The action threatens the outstanding programs SDHC offers throughout the state. The annual Festival of Books, a flagship event for the Council, draws some 5-7,000 people each year, not merely South Dakotans, but others throughout the region. Staff members point to the economic benefits for the state, since tourists spend about $3 for every $1 that is invested. The Festival will be affected, as well as the Council’s hugely popular Young Readers Program, through which the organization provides to some 15,000 third graders copies of a special edition book. National studies demonstrate that reading proficiency in the third grade has predictive value for the success of students in their educational pursuits. DOGE cuts threaten this program as well.
The beauty of the Council’s programs is that they are available throughout the state, including the deeply rural communities that may not otherwise have access to the civic, literary, and cultural programs provided by the dedicated staff headquartered in Brookings.

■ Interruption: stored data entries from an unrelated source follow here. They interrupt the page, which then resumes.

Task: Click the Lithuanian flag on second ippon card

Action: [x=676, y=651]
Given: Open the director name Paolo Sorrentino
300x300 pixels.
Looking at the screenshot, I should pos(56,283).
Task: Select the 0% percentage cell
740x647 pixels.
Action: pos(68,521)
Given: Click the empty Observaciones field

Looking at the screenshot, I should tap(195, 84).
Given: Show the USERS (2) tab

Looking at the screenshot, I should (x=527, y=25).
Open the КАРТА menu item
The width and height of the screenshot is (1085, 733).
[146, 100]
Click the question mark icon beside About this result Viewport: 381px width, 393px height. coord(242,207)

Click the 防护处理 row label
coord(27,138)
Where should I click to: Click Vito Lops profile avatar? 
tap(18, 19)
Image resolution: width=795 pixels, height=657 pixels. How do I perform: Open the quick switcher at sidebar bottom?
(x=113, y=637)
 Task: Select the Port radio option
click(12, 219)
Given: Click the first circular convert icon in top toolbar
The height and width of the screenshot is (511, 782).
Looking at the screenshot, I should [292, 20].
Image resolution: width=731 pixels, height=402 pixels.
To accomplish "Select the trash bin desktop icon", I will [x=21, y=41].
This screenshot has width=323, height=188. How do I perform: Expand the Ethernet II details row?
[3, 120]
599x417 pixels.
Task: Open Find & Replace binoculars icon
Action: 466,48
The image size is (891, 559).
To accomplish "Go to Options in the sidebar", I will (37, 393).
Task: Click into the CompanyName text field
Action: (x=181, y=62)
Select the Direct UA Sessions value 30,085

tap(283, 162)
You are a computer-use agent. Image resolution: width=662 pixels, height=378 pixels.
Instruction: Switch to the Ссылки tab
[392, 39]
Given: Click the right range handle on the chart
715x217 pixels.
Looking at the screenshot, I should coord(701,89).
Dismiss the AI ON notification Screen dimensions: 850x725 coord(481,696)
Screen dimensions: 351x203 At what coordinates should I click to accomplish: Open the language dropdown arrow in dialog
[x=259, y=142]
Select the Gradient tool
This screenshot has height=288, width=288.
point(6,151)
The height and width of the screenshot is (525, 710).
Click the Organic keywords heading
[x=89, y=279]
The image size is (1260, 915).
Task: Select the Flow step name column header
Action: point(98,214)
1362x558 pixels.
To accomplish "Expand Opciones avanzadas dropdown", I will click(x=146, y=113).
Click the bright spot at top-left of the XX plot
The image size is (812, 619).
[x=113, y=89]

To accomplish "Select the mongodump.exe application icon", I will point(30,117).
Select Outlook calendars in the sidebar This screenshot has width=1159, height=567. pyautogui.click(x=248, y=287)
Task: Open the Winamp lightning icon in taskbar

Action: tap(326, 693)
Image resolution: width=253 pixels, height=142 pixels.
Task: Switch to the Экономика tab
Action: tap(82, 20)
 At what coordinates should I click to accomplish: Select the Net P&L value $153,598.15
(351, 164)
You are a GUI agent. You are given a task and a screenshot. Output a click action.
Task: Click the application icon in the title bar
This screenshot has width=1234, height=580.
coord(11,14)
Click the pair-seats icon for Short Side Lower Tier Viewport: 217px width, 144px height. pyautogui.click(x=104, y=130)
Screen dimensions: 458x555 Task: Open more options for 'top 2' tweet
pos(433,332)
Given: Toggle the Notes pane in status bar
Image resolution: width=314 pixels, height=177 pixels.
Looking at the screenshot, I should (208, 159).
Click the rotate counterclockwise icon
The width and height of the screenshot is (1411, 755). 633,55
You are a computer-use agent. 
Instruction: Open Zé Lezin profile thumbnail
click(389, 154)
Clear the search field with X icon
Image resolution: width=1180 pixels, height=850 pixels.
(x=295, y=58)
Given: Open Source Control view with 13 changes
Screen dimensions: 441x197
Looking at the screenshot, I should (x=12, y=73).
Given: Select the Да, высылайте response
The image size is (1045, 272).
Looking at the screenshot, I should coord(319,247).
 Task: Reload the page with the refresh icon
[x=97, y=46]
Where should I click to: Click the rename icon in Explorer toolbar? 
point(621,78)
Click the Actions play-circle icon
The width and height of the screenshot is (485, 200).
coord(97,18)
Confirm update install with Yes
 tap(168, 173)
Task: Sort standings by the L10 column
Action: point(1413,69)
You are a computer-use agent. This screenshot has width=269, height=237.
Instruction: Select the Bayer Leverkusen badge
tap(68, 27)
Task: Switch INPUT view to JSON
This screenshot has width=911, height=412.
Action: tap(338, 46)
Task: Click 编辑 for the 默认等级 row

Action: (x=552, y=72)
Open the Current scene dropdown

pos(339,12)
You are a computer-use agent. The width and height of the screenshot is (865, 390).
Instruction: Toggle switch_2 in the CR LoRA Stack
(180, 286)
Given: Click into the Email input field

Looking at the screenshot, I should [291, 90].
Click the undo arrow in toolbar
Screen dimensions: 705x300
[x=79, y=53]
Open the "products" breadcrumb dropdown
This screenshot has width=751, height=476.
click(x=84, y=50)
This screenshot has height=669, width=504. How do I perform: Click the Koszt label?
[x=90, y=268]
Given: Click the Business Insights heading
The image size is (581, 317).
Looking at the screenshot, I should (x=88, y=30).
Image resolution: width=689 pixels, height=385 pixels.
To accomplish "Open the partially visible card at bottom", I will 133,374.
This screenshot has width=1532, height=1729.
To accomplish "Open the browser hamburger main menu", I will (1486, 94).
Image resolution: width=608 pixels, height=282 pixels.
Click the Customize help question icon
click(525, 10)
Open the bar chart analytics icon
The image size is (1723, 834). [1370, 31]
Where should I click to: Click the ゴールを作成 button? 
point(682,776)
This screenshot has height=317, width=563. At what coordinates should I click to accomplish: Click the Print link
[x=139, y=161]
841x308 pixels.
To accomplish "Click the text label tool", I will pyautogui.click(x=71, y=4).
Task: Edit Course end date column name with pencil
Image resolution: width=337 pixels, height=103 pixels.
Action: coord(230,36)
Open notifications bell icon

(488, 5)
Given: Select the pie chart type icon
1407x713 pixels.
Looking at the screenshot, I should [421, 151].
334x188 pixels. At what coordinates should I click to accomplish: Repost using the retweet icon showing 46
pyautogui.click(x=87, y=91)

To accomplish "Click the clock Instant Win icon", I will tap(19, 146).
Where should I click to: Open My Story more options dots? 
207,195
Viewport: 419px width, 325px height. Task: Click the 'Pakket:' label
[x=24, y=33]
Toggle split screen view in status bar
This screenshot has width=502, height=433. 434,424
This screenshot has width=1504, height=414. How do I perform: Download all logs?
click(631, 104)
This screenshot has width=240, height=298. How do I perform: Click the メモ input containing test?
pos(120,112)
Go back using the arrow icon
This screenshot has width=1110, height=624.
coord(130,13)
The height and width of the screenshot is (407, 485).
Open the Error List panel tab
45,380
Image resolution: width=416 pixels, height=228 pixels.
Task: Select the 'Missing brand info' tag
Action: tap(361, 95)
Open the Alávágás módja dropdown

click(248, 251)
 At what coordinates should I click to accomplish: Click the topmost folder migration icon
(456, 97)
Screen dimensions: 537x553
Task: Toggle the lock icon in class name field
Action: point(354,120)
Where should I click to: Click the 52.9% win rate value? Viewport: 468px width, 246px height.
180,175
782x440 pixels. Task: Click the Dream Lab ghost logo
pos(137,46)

DOGE is not a governmental department, and it violates various provisions of the Constitution. Under the Constitution, Congress alone possesses the authority to create an office. Manifestly, Congress did not pass a law creating DOGE, yet it proceeds with the authorization and approval of President Trump, despite the president’s aggrandizement of congressional power. The role and authority attributed to Musk would, by any measure, elevate him to the status of a “principal” officer which, under the Appointments Clause in Article II of the Constitution, requires Senate approval, a function of its Advice and Consent authority. Musk has not been nominated to an office, and thus his sweeping power represents yet another instance of executive aggrandizement. Finally, the actions of DOGE violate the appropriations power, vested exclusively in Congress. DOGE’s decision to rescind funds authorized by Congress, including those funds directed to the NEH and then sent on to the South Dakota Humanities Council, represents a rank usurpation of congressional spending power.
For readers concerned about the future of SDHC and the preservation of the Constitution, these three flagrant violations may ignite your passions.